[Collected data]
══════════

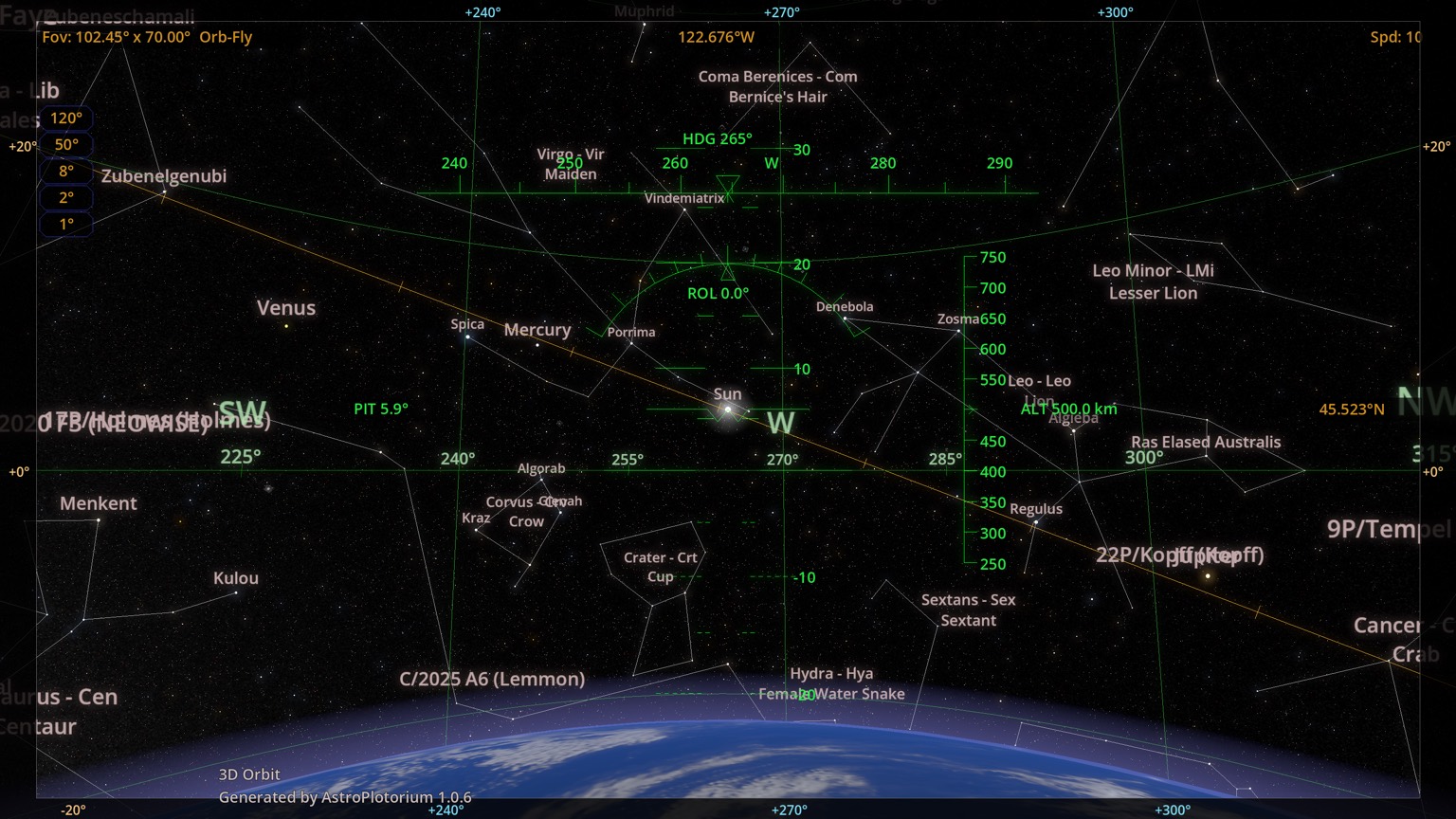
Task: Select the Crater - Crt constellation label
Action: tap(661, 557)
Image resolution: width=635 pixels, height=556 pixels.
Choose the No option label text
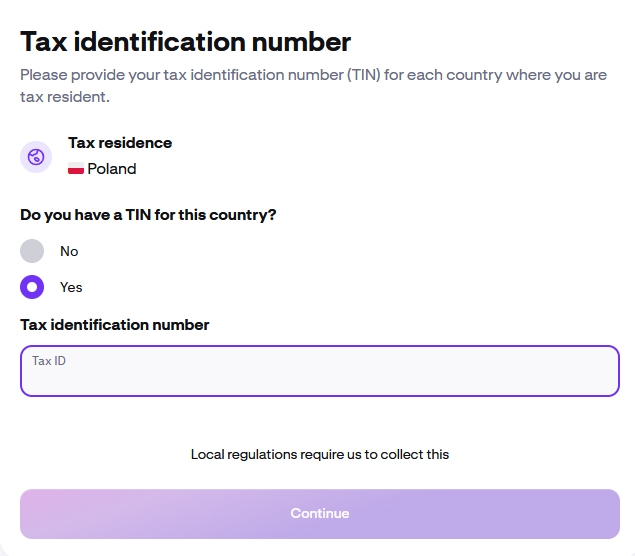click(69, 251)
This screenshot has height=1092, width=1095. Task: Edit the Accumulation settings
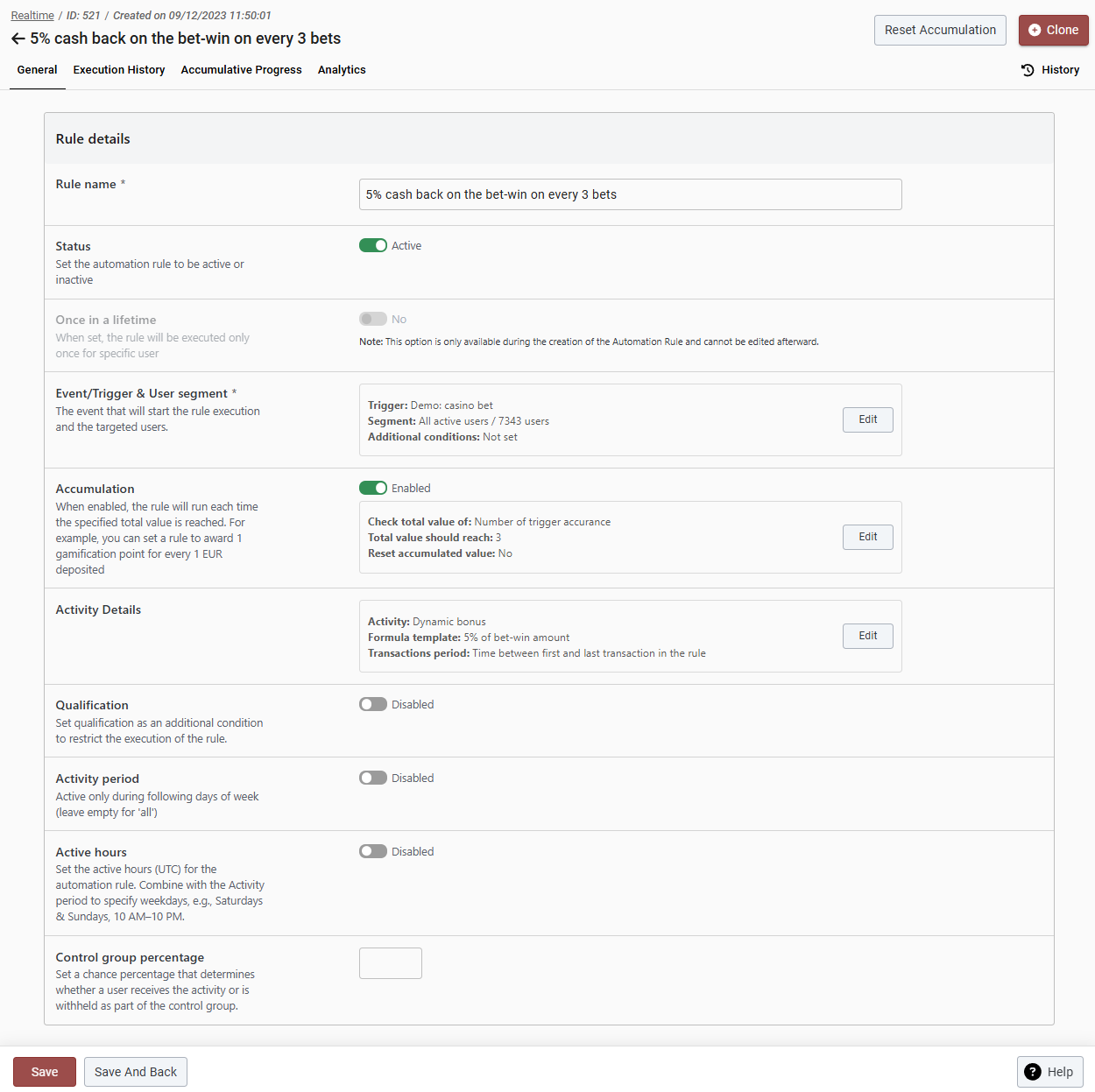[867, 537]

══════════

ASSIGNMENT – Your reply must hold only the lines from the line containing "This screenshot has" through the end of the records above, written out exactly, both ends included, with no pictures, please.

FINISHED TASK –
This screenshot has height=1092, width=1095. Task: Edit the Accumulation settings
[867, 537]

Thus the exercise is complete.